(Records contained in a dataset)

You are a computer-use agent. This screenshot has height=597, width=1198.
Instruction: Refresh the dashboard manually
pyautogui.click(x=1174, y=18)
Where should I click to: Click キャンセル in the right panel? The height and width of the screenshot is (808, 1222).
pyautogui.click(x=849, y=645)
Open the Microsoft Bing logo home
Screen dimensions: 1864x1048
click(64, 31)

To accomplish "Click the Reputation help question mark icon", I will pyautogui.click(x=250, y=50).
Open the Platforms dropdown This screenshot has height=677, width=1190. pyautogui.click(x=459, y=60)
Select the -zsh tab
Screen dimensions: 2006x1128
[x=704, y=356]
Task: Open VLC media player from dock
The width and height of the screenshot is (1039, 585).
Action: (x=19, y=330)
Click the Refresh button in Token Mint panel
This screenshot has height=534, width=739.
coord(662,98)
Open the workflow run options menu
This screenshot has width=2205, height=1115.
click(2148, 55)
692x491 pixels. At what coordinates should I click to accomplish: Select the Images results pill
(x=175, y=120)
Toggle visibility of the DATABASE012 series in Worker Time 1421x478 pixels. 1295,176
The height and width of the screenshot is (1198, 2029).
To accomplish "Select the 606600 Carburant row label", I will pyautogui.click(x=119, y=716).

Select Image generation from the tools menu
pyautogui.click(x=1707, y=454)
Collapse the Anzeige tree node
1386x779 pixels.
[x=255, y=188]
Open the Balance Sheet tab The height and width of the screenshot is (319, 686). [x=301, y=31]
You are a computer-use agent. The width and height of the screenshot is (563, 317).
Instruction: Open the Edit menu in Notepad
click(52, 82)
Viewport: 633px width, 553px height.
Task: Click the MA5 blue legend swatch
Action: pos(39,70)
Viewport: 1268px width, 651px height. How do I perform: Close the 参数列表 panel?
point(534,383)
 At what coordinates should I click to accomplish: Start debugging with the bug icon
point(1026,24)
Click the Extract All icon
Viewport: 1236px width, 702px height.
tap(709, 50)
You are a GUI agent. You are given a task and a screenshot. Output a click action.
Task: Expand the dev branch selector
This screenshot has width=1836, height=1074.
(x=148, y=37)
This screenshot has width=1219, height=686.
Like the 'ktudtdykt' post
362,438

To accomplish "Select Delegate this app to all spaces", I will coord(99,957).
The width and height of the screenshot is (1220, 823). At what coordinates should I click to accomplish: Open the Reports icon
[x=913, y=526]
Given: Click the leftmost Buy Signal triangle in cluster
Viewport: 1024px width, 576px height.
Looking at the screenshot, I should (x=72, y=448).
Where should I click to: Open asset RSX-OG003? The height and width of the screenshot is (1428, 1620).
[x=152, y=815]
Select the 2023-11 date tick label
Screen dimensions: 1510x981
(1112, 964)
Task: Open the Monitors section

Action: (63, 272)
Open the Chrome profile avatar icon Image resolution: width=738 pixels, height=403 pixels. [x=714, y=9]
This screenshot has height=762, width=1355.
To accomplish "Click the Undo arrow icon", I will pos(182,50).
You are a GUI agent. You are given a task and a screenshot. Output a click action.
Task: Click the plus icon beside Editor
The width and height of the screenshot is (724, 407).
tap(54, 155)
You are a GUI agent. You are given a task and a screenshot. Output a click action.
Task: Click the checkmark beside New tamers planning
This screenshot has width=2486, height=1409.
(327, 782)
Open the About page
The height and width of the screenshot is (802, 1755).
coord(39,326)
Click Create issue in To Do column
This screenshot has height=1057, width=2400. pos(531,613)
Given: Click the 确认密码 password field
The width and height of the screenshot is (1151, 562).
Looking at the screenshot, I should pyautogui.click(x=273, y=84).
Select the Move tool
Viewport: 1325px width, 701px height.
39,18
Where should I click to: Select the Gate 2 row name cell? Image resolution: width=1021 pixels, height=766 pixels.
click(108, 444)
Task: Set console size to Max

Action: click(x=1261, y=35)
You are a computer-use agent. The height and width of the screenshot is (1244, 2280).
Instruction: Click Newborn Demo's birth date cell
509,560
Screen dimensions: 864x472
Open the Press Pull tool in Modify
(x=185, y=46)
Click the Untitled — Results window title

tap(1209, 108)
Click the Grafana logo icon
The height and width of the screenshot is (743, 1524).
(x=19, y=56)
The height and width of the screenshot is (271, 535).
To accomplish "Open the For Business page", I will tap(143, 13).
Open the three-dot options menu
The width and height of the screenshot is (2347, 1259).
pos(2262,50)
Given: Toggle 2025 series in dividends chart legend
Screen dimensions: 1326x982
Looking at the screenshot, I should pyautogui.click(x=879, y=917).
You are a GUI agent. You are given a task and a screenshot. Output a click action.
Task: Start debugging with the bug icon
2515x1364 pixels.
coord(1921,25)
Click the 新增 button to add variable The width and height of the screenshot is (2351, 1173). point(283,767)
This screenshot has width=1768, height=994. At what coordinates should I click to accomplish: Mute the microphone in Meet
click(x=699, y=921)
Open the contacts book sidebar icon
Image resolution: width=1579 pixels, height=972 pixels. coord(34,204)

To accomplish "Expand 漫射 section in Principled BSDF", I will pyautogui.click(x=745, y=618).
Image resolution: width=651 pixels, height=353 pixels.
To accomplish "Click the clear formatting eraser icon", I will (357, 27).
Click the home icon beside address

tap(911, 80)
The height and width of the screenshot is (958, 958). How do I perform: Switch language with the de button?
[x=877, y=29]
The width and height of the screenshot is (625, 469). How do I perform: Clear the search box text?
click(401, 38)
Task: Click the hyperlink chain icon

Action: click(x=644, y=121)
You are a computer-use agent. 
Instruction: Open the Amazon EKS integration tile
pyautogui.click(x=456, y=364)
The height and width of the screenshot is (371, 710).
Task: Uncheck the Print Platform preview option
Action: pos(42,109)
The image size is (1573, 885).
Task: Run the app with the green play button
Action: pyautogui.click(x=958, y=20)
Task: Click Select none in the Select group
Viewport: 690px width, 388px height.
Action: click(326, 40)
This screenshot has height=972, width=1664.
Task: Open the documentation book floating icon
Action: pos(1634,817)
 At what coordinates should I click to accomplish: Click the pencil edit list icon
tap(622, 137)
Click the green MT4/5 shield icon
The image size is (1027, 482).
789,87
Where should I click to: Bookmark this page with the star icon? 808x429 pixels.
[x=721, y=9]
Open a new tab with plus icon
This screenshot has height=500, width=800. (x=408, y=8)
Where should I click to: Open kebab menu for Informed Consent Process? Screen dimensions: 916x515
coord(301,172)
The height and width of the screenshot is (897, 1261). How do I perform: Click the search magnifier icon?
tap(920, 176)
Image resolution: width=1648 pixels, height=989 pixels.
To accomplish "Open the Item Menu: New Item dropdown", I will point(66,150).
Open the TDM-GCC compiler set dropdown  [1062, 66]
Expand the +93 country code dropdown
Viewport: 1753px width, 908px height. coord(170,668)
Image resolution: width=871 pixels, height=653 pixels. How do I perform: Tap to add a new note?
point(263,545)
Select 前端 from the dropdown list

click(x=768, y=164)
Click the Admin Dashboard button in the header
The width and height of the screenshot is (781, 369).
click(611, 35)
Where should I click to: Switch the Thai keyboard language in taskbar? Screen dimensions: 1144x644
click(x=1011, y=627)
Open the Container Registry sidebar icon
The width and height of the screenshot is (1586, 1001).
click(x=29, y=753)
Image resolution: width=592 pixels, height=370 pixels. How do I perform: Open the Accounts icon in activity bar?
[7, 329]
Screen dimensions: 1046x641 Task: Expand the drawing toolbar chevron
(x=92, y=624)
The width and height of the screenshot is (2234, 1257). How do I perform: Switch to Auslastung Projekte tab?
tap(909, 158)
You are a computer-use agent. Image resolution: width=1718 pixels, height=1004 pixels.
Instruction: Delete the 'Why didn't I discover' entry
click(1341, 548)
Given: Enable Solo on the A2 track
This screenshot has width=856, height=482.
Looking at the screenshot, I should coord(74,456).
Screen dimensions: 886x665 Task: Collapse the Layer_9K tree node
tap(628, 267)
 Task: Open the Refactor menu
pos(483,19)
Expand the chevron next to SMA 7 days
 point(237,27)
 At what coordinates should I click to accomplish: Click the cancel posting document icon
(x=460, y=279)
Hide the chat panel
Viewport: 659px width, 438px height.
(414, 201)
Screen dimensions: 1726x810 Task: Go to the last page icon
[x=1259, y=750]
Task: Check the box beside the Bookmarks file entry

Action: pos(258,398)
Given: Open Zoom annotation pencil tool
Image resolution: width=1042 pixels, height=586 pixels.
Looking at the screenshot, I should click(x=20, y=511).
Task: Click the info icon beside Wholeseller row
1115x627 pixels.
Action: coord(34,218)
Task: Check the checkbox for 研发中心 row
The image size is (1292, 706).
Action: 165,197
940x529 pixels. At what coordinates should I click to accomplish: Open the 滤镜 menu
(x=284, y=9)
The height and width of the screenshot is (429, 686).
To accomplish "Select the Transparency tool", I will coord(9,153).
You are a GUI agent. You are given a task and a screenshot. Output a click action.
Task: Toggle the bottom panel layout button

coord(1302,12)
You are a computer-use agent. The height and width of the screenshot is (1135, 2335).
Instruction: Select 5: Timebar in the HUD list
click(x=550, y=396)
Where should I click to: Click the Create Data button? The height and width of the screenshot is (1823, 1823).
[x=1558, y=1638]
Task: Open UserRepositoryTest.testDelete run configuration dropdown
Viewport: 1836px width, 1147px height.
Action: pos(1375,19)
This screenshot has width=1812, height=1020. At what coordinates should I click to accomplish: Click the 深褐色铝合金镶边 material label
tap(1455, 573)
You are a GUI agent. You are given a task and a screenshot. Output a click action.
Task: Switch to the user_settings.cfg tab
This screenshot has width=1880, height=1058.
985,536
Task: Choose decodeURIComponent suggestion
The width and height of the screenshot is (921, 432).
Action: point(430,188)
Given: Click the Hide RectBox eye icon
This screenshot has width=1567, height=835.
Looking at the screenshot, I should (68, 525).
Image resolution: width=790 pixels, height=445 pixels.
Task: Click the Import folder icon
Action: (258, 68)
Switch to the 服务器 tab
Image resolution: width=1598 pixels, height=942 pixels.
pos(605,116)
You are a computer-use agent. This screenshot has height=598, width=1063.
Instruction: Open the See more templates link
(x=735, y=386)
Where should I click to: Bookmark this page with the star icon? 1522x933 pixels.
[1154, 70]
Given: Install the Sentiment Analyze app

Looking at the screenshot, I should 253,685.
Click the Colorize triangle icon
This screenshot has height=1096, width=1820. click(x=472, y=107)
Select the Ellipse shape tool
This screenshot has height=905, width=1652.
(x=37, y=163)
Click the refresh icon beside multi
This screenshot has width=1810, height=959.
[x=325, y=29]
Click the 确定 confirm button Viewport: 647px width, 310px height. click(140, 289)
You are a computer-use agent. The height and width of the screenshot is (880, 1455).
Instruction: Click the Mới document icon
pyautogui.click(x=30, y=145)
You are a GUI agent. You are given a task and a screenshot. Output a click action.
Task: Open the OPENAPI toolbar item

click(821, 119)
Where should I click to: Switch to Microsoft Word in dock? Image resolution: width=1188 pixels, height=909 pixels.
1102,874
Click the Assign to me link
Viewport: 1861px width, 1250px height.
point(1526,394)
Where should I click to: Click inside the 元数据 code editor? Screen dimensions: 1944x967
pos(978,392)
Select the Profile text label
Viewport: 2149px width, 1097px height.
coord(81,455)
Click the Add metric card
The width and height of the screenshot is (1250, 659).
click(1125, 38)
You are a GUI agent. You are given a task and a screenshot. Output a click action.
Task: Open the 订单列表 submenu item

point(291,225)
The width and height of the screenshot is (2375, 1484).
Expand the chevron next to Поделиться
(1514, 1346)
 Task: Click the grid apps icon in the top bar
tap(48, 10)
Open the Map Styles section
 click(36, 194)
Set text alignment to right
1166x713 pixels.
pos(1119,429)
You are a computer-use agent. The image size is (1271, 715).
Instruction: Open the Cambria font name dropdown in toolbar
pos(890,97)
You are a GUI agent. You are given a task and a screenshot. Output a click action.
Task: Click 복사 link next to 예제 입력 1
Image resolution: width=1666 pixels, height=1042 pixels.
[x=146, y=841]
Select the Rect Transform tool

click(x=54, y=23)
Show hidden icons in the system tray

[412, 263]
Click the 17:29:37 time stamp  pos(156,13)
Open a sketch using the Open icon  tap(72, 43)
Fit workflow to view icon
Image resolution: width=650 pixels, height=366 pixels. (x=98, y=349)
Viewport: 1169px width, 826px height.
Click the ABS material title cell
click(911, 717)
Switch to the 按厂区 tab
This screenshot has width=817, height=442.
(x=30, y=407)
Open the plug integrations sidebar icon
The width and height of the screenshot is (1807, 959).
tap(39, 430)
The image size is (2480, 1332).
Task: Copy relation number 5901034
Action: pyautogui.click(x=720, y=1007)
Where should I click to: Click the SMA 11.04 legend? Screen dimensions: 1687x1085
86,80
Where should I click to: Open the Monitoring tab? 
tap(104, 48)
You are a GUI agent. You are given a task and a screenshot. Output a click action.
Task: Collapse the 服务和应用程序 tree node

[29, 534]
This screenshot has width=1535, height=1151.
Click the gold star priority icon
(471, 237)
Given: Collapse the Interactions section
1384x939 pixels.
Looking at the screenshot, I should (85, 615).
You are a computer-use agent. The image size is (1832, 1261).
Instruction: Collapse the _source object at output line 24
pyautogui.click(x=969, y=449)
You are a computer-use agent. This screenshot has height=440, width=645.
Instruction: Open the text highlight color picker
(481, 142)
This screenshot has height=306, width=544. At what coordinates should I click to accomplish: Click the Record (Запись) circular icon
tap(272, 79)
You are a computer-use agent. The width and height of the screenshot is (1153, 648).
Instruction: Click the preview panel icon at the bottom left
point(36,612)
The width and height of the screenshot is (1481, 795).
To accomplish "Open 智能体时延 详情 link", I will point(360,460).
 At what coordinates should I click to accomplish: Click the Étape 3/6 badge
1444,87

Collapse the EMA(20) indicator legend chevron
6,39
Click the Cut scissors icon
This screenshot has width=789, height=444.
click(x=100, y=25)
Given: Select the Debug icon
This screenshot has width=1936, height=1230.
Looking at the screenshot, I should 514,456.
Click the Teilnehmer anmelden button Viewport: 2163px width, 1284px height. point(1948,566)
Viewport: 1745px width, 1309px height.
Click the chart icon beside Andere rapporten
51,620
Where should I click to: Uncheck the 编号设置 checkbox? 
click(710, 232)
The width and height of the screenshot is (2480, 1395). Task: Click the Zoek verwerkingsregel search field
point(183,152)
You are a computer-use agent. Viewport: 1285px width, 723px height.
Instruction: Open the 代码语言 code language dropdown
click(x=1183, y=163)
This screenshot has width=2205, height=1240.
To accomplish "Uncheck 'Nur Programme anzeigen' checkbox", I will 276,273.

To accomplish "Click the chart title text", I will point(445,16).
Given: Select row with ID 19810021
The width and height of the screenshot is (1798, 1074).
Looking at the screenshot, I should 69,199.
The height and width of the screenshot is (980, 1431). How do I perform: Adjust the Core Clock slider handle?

*What needs to be done:*
Starting with the line above that holds "Instruction: Refresh the dashboard manually" and stopping with the line that holds "Select the -zsh tab", reproduce each line exactly, omitting all other lines.

*Solution for this task:*
Instruction: Refresh the dashboard manually
pyautogui.click(x=1174, y=18)
Where should I click to: Click キャンセル in the right panel? The height and width of the screenshot is (808, 1222).
pyautogui.click(x=849, y=645)
Open the Microsoft Bing logo home
Screen dimensions: 1864x1048
click(64, 31)

To accomplish "Click the Reputation help question mark icon", I will pyautogui.click(x=250, y=50).
Open the Platforms dropdown This screenshot has height=677, width=1190. pyautogui.click(x=459, y=60)
Select the -zsh tab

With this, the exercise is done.